● **Task statement**:
In the listing below, a line holding "Протеины (149, 88)" and a line holding "Оптовым клиентам (49, 2408)" mark the range. Retype both exactly, with all lines between them.

+++ Data shown

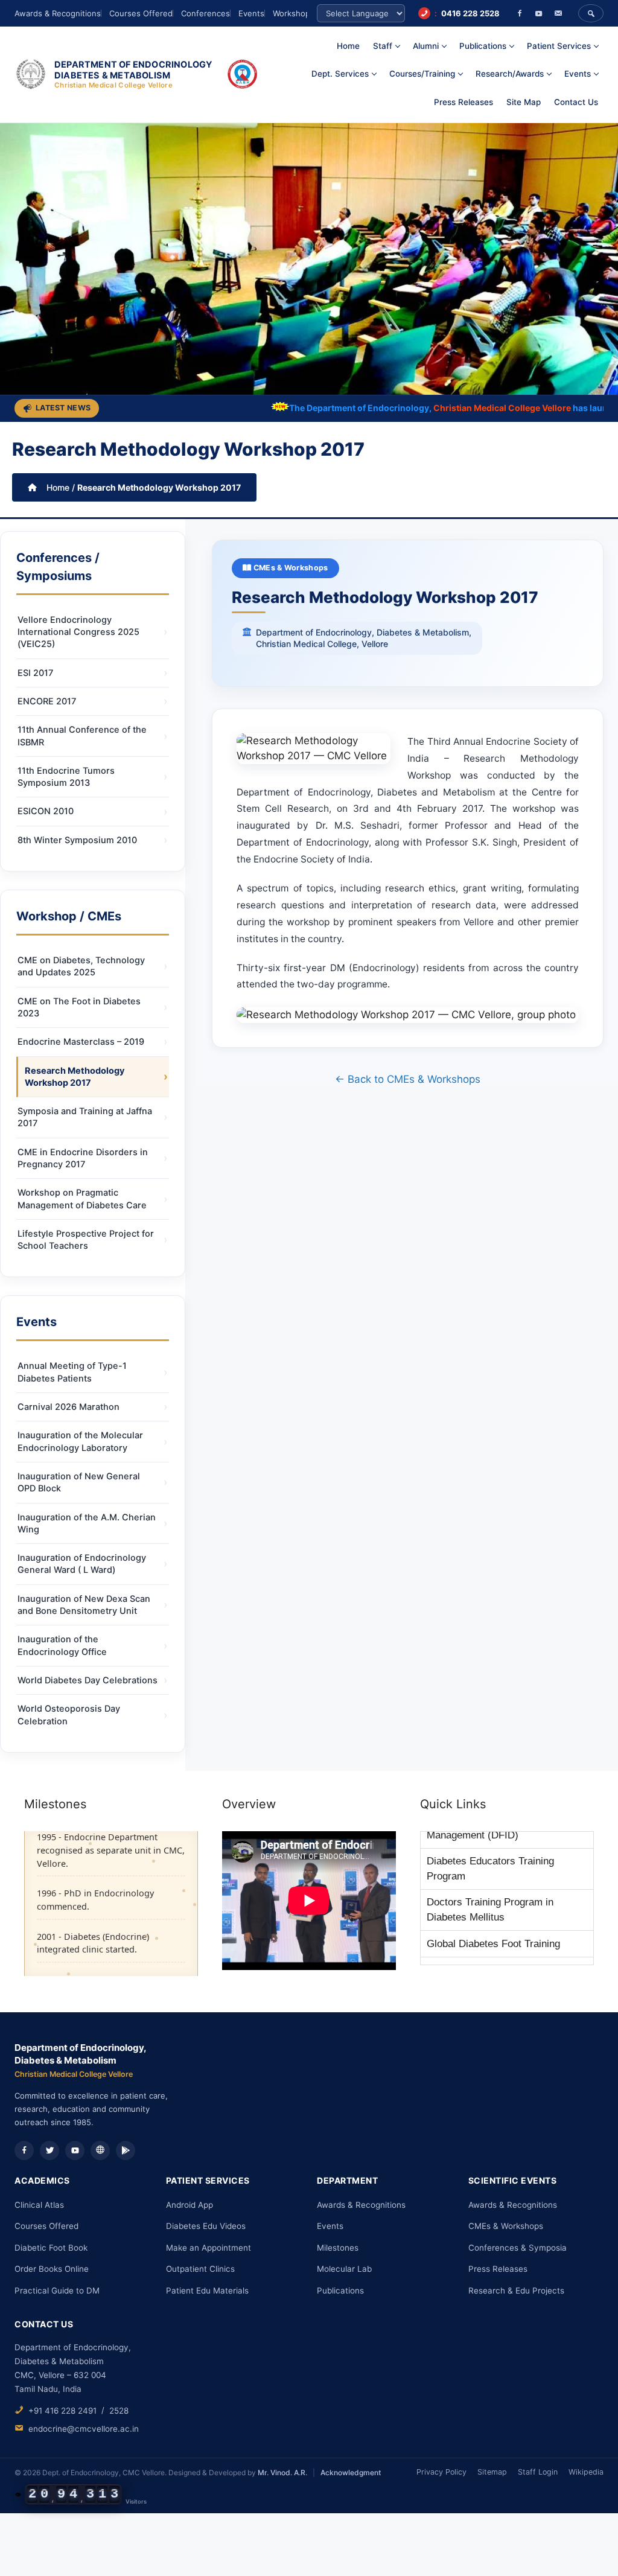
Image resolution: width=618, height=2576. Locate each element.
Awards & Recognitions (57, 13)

++++++
+++ Data shown

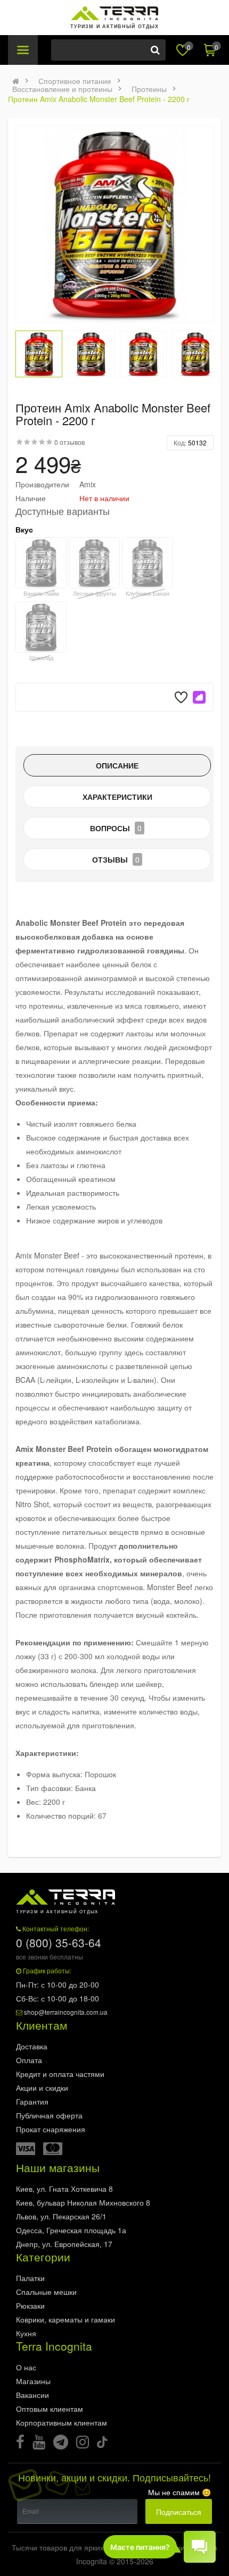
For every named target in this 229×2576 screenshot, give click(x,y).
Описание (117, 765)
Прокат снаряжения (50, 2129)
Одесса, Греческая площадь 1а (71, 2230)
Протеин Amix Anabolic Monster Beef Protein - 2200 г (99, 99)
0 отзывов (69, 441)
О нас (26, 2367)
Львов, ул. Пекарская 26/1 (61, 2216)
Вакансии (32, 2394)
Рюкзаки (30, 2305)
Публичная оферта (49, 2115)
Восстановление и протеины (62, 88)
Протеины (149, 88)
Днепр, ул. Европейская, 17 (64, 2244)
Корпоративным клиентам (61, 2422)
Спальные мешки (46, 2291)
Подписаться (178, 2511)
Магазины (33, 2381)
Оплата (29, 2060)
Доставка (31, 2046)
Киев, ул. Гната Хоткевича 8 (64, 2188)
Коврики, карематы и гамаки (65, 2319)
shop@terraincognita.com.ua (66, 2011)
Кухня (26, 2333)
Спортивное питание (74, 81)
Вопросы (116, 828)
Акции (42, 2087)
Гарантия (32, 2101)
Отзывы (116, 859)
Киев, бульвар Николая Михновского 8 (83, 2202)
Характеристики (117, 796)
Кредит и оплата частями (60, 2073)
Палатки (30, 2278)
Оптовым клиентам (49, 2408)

++++++
+++ Data shown

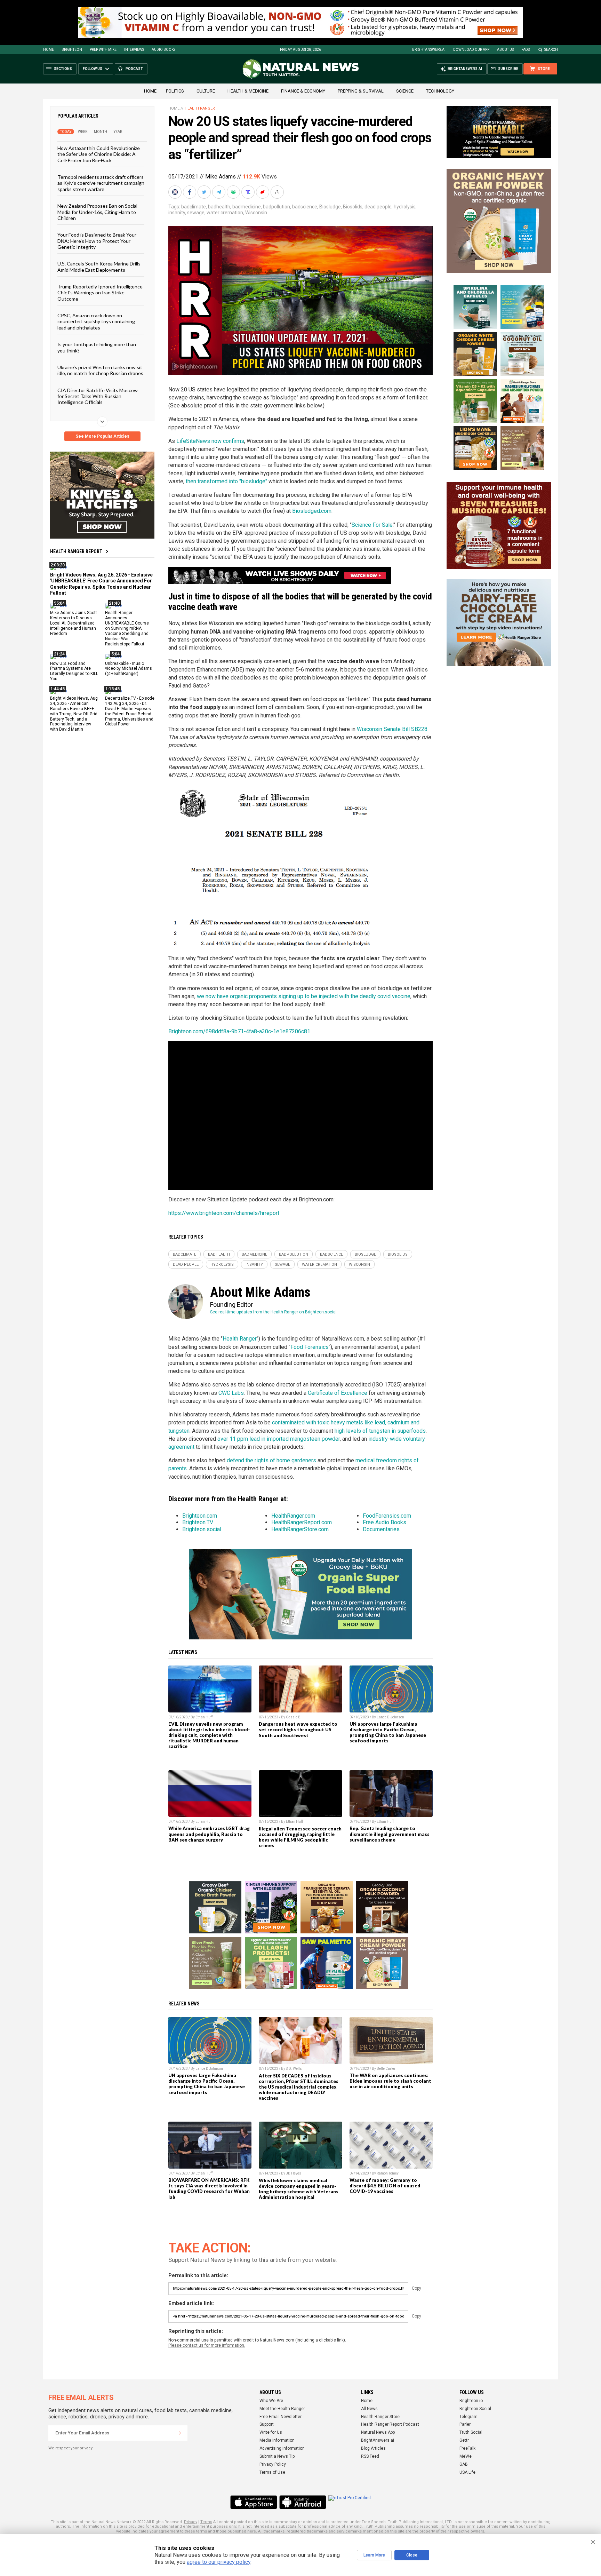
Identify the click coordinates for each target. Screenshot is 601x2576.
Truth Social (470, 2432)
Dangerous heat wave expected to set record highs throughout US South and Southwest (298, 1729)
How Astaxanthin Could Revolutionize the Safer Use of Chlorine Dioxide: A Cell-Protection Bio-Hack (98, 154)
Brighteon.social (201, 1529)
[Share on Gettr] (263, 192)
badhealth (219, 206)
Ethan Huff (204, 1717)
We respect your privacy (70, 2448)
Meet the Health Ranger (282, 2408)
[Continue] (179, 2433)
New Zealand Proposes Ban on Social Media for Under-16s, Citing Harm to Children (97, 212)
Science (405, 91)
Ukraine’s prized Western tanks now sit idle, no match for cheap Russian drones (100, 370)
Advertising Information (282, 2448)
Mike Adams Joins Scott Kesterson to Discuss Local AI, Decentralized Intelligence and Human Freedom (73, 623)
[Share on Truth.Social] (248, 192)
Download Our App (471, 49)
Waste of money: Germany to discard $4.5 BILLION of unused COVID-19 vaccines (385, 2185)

++++++

● **Response to this task**:
Протеины (149, 88)
Днепр, ул. Европейская, 17 (64, 2244)
Корпоративным клиентам (61, 2422)
Спальные мешки (46, 2291)
Подписаться (178, 2511)
Магазины (33, 2381)
Оплата (29, 2060)
Доставка (31, 2046)
Киев, ул. Гната Хоткевича 8 (64, 2188)
Коврики, карематы и гамаки (65, 2319)
shop@terraincognita.com.ua (66, 2011)
Кухня (26, 2333)
Спортивное питание (74, 81)
Вопросы (116, 828)
Акции (42, 2087)
Гарантия (32, 2101)
Отзывы (116, 859)
Киев, бульвар Николая Михновского 8 (83, 2202)
Характеристики (117, 796)
Кредит и оплата частями (60, 2073)
Палатки (30, 2278)
Оптовым клиентам (49, 2408)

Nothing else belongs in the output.